Modelo de crescimento da Europa está chegando ao fim, afirma presidente do Eurogroup
O modelo econômico europeu, que há décadas se baseia fortemente na expansão da força de trabalho, está se esgotando, afirmou nesta quarta-feira o presidente dos ministros das Finanças da zona do euro, apontando para a necessidade de mobilizar poupanças para financiar investimentos e inovação.
Kyriakos Pierrakakis disse em uma conferência organizada pelo Banco Europeu de Investimento que a economia europeia enfrenta fortes ventos contrários em termos demográficos e que, até 2040, sua força de trabalho, atualmente em torno de 200 milhões de pessoas, poderá diminuir em cerca de dois milhões de pessoas por ano.
"Isso é importante porque muda a equação. O crescimento não pode mais depender da expansão da oferta de mão de obra. Ele deve vir de uma maior produtividade.
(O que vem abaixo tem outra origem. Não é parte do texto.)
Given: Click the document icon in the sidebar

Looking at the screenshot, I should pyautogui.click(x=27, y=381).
E uma maior produtividade vem da inovação, do investimento e da alocação eficiente de capital", afirmou.
"O modelo de crescimento que sustentou a prosperidade europeia durante décadas está a atingir os seus limites", afirmou.
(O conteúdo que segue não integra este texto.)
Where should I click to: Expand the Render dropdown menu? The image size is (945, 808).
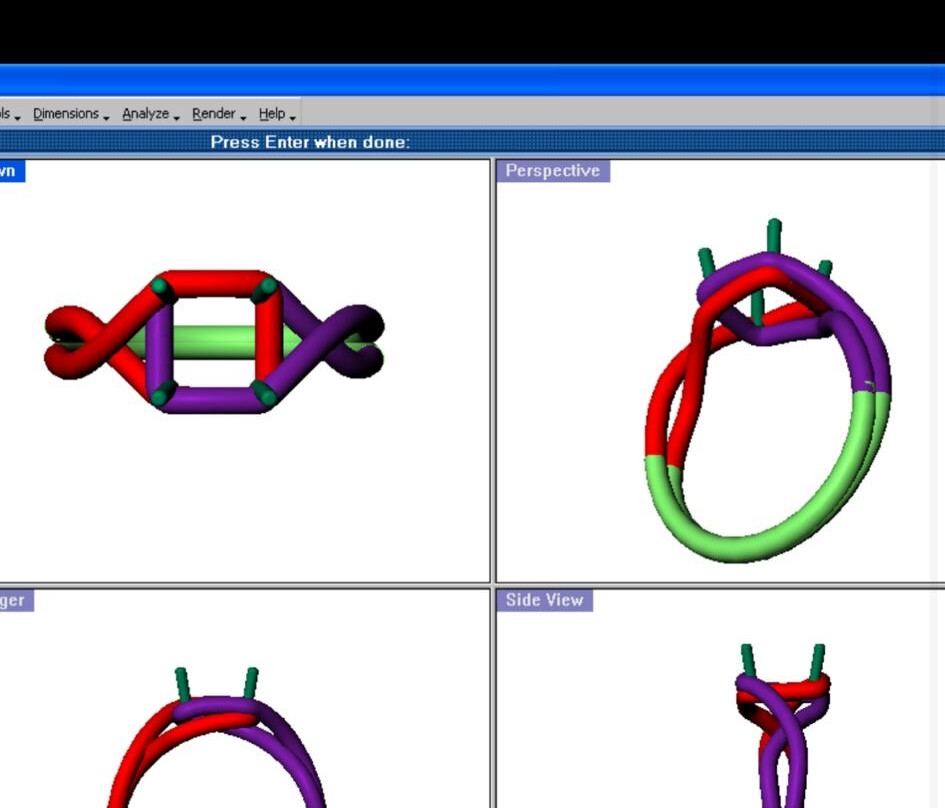[216, 114]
Pierrakakis disse na conferência que a tarefa estratégica da União Europeia é mobilizar o capital de forma mais eficaz para financiar a inovação e a expansão.
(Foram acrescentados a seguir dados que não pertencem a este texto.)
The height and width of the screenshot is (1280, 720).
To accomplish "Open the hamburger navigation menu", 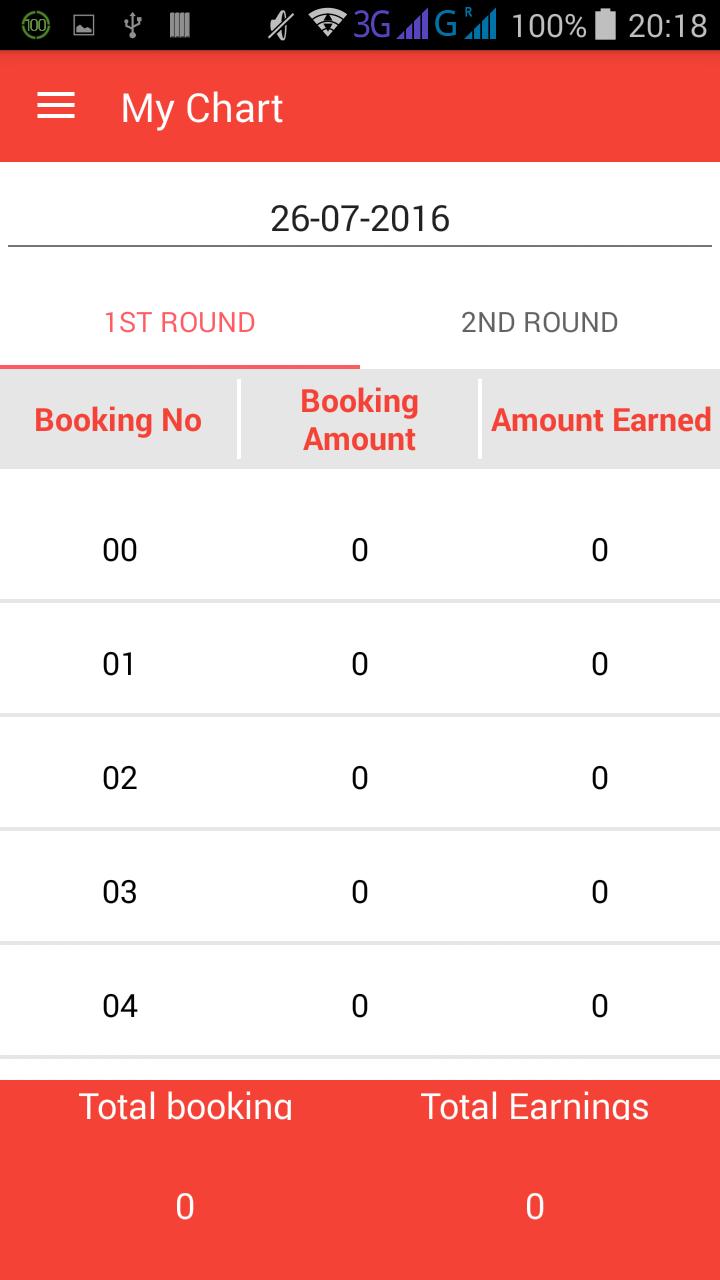I will tap(56, 107).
"Essa é a única alavanca que pode aumentar a produtividade, aumentar a renda, fortalecer a autonomia estratégica e construir resiliência", disse ele.
O bloco de 27 nações procura integrar os seus diferentes mercados de capitais num mercado único onde o capital fluiria mais livremente, para que cerca de 10 a 11 trilhões de euros (12,8 trilhões de dólares) das poupanças dos europeus em depósitos bancários possam ser utilizados de forma mais produtiva para financiar o crescimento de empresas inovadoras.
A integração tem sido lenta devido a interesses nacionais e diferenças políticas, mas as mudanças geopolíticas nos últimos 12 meses deram à iniciativa um novo sentido de urgência.